For the data-enthusiast: all those individual microorganisms need to have their DNA and RNA sequenced, where, of course, the results go into databases. And then the analysis: putting back together the pieces from shotgun sequencing, comparing DNA with DNA, rRNA with rRNA, with each other, how to do the binning and so forth [5]. Naively: more and faster algorithms wouldn’t hurt; how can you visualize a community of microorganisms on your screen, and make simulations of those bacterial communities?
And then, somewhere in this whole endeavor, bio-ontologists should be able to find their place, to help out (and figure out) how to best represent all the new information in a usable and reusable way. Because metagenomics is a hot topic with much research and novel results, ontology maintenance (tracking changes etc) will then likely be more important than the attention it receives in ODEs at present, as well as reasoning over ontologies and massive amounts of data. Ouch. Some work has been and is being done on these topics (e.g. [6] [7]), and more can/will/does/should follow.
[1] DeLong, E.F. Microbial community genomics in the ocean. Nature Reviews Microbiology, 2005, 3:459-469.

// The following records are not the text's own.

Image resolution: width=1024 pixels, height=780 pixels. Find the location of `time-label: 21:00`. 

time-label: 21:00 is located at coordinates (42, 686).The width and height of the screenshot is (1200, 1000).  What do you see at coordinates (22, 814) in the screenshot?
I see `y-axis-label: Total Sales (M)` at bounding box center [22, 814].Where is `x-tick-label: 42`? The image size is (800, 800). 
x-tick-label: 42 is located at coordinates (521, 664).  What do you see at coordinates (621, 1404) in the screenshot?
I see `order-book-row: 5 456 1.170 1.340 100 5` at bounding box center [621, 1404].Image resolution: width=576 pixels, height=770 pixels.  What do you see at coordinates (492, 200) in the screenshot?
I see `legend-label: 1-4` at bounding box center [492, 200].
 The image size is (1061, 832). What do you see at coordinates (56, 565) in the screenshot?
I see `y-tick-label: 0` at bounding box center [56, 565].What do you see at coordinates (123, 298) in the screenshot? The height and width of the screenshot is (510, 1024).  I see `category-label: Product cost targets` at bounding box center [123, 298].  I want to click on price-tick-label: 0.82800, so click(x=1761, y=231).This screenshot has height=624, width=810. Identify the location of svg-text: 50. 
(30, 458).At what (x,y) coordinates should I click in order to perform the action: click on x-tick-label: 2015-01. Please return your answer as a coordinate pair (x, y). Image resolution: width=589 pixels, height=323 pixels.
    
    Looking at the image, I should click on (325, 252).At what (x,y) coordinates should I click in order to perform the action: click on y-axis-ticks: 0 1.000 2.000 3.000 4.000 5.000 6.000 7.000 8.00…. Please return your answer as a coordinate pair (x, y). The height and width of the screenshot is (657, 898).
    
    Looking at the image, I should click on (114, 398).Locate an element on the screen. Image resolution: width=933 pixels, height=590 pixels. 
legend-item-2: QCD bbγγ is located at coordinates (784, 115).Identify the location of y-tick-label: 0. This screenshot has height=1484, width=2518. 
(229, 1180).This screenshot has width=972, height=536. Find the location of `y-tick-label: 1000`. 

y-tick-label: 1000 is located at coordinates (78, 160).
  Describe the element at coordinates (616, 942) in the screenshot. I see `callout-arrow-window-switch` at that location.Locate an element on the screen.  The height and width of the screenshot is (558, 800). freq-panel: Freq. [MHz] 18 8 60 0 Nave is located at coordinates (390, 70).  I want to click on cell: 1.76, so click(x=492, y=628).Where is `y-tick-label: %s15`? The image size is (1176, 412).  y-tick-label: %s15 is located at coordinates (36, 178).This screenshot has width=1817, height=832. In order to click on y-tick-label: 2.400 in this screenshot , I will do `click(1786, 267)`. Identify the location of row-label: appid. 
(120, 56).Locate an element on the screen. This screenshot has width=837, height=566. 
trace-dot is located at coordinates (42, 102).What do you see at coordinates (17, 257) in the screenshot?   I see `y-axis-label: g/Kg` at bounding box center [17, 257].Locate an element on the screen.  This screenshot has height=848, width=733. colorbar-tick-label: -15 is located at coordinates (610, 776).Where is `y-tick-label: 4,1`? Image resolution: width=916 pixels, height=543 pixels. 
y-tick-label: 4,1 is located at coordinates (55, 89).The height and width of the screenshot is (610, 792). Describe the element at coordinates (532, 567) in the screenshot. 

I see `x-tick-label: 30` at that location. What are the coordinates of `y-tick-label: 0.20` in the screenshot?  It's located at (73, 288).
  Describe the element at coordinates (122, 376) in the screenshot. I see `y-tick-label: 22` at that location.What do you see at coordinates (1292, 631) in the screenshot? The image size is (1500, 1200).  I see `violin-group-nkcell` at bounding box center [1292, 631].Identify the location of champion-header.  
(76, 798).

[2] Lorenz, P., Eck, J. Metagenomics and industrial applications. Nature Reviews Microbiology, 2005, 3:510-516.>
[3] Schleper, C., Jurgens, G., Jonuscheit, M. Genomic studies of uncultivated Archae. Nature Reviews Microbiology, 3:479-488.
[4] Gross, L. Untapped Bounty: Sampling the Seas to Survey Microbial Biodiversity. PLoS Biology, 2007, 5(3): e85.
[5] Eisen, J.A. Environmental Shotgun Sequencing: Its Potential and Challenges for Studying the Hidden World of Microbes. PLoS Biology, 2007, 5(3): e82.
[6] Klein, M. and Noy, N.F. (2003). A Component-Based Framework for Ontology Evolution. Workshop on Ontologies and Distributed Systems at IJCAI-2003, Acapulco, Mexico.
[7] Calvanese, D., De Giacomo, G., Lembo, D., Lenzerini, M., Poggi, A, Rosati, R. Linking data to ontologies: The description logic DL-lite A. Proc. of the 2nd Workshop on OWL: Experiences and Directions (OWLED 2006), 2006.